Whole sections of the 3D iSoC can be offline, or minimally active, and the chip fabric adjusts. These collective effects of several neighborhood sections produce aspects of plasticity behavior.
Several nodes in a neighborhood are synchronized. The neighborhood then adds nodes in adjoining regions as needed on-demand to solve MOOPs. Each neighborhood cluster continuously restructures by synchronizing the added nodes.
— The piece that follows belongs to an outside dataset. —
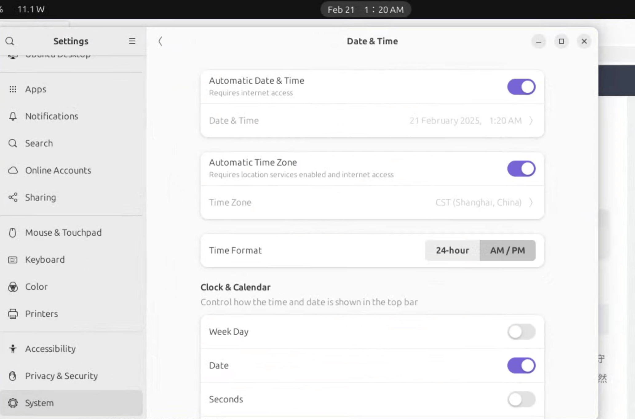The image size is (635, 419).
Task: Click the Privacy & Security hand icon
Action: pos(13,376)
Specific operations are emphasized at one equilibrium point in a process and then shifted at another equilibrium point.
One advantage of using this operational model is that specific dysfunctional processor nodes can be periodically taken off line and then the overall system rapidly reroutes around these nodes. The system is therefore continuously rebalancing its load, both within individual neighborhoods and across all neighborhoods in the chip. This rebalancing capability provides a critical redundancy that allows for fault tolerance in order to overcome limited damage to parts of the chip.
(3) Central Node Activation of Multiple Nodes in 3D SoC Internode Network
Though the 3D iSoC has a cubic structure with octagonal neighborhood configuration, the central node affects internodal activation. The role of the central node is to regulate the neighborhood nodes, as a system manager. The neighborhood subsystems are autonomous clusters that interact with the central node to obtain instructions and to provide periodic operational updates.
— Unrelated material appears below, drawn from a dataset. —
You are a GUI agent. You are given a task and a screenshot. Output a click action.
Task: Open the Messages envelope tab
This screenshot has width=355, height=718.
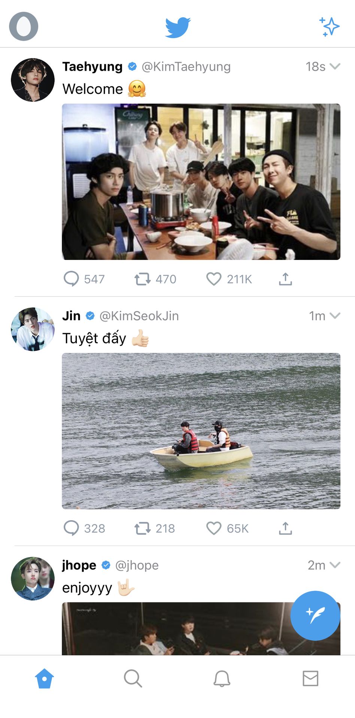310,678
Activation of computational processes in the central node affects the operational function of the neighborhood nodes. The central node has greater computational capacity than other individual nodes in the iSoC and controls the eight neighborhood clusters consisting of a total of 34 nodes.
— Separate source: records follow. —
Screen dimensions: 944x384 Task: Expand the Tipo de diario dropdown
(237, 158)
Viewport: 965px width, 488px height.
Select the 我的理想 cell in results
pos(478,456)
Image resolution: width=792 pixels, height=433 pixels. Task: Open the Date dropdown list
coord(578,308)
The central node receives data inputs from nodes in neighborhood clusters. The central node also sends data and instructions to the nodes in the neighborhood clusters. The interactions between the cluster nodes and the central node create a dynamic process.
(4) Polymorphous Computing Using Simultaneous Multi-Functional 3D IC Operation in Reconfigurable 3D SoC
Polymorphous computing involves the operation of multiple reconfigurable circuits in a SoC fabric. Polymorphous computing allows an SoC's rapid adaptation to uncertain and changing environments.
The 3D iSoC exhibits polymorphous computing functionality because it (a) uses multiple reconfigurable hardware components in the form of multiple interacting FPGA nodes and (b) employs a control flow process that exhibits reconfigurable behaviors. The iSoC continuously reprograms multiple simultaneous operations in the various neighborhood nodes to optimize functionality. The continuous optimization and reprioritization of multiple operations enable the iSoC to engage in multi-functional behaviors and to solve multiple MOOPs concurrently.
An analogy to the iSoC multifunctional operation is a symphony, which exhibits unified coordinated operation to successfully achieve an objective. The multiple parts of the iSoC continuously harmonize by achieving multiple equilibrium points in a progression of computational stages to solve complex problems.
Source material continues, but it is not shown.